The excavation revealed that as part of readying for the First Revolt in 66 AD and Bar Kokhba’s Revolt, Huqoq residents converted an ancient water cistern (dating to the Second Temple period) into an elaborate hiding place network.

Additionally, during times of danger they would break down walls and dig tunnels connecting to other cavities. Multiple twisting tunnels allowed for maneuvering through narrow underground spaces beneath homes.

This extensive subterranean system – the largest and most impressive found in Galilee – contains about eight hidden chambers, with connecting tunnels dug at 90 degree angles to thwart heavily armed Roman soldiers pursuing rebels.

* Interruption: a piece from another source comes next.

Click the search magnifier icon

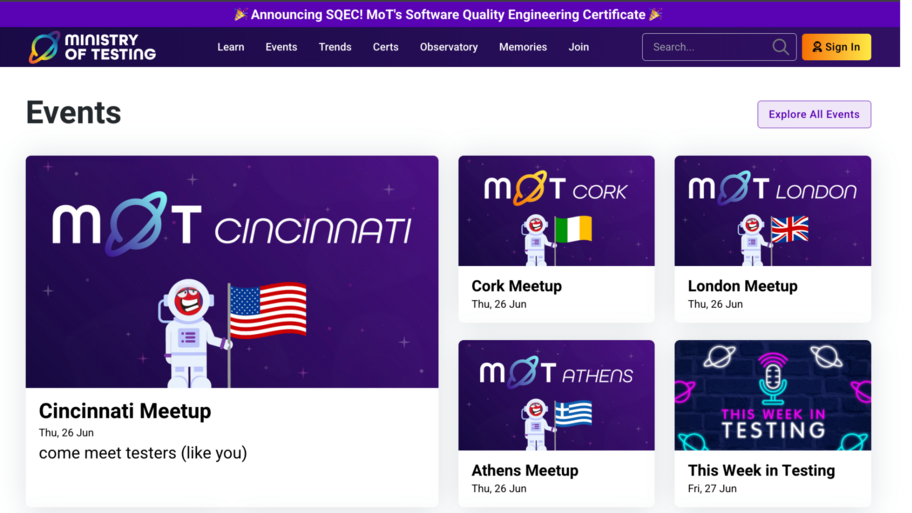pos(780,47)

Hundreds of broken clay and glass plates were also uncovered, along with an impressive ring designed to hold a precious stone (although the stone was not found) and other fascinating artifacts.

Near the top of the hill overlooking the hidden complex, an impressive Byzantine-era synagogue with unique mosaics was discovered, excavated since 2011 by a University of North Carolina expedition led by Professor Jodi Magness.

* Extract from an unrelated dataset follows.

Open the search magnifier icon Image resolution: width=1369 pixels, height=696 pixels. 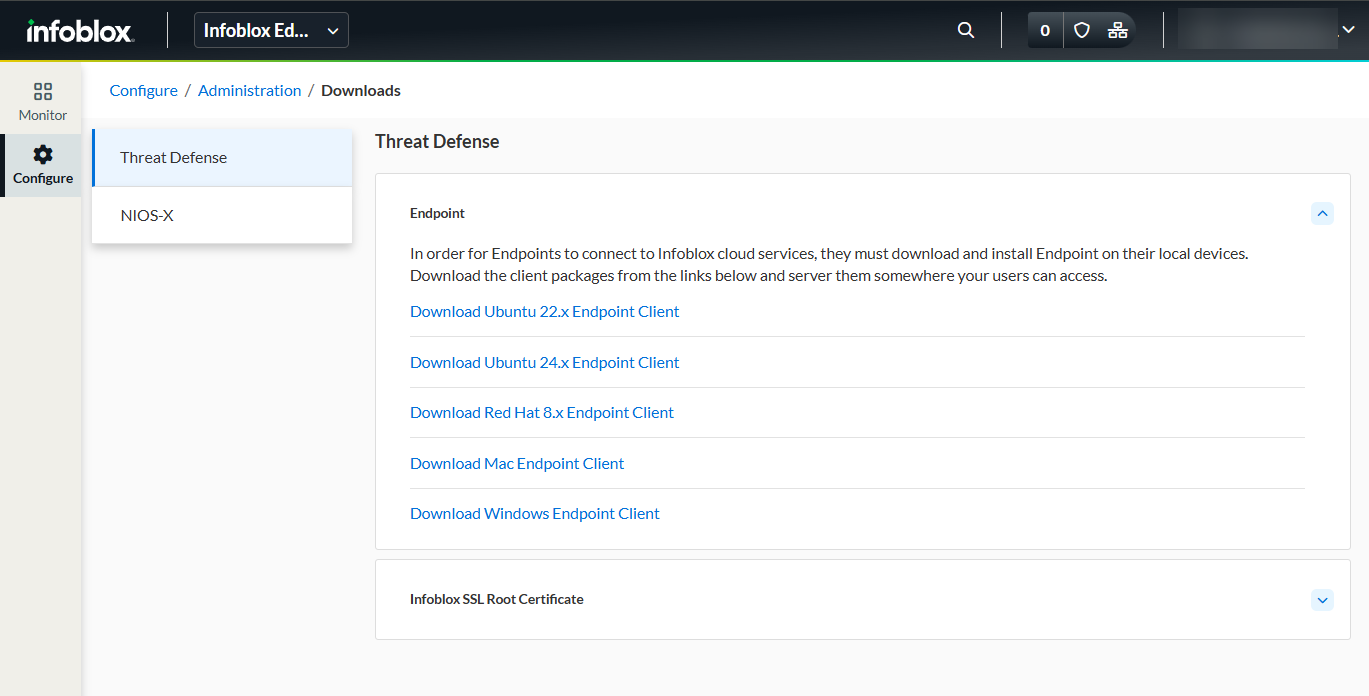coord(965,30)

The goals of the Israel Antiquities Authority’s excavation in Huqoq, funded by the Heritage Ministry in cooperation with Zefat Academic College and KKL-JNF, are to reveal the site’s rich history while engaging youth in its discovery and eventually opening it to the public.

The hiding complex is one of the major sites being developed in Galilee to publicly portray the defensive methods used by the Jewish population during revolt eras.

As part of the Israel Antiquities Authority’s vision of connecting the public to their heritage, excavating the hiding complex as a community dig allows involving more people, according to Dr. Einat Ambar-Armon, director of the Authority’s Archaeological-Education Center in the North.

The complex offers insight into the hard times faced by Huqoq’s and Galilee’s Jewish populations, say excavation directors Uri Berger of the Authority and Professor Yinon Shivtiel of Zefat Academic College.

However, they add, the story the site tells is also an optimistic one of an ancient Jewish town that survived historical tribulations, with residents establishing a prosperous village and one of the region’s most impressive synagogues after emerging from the hideouts.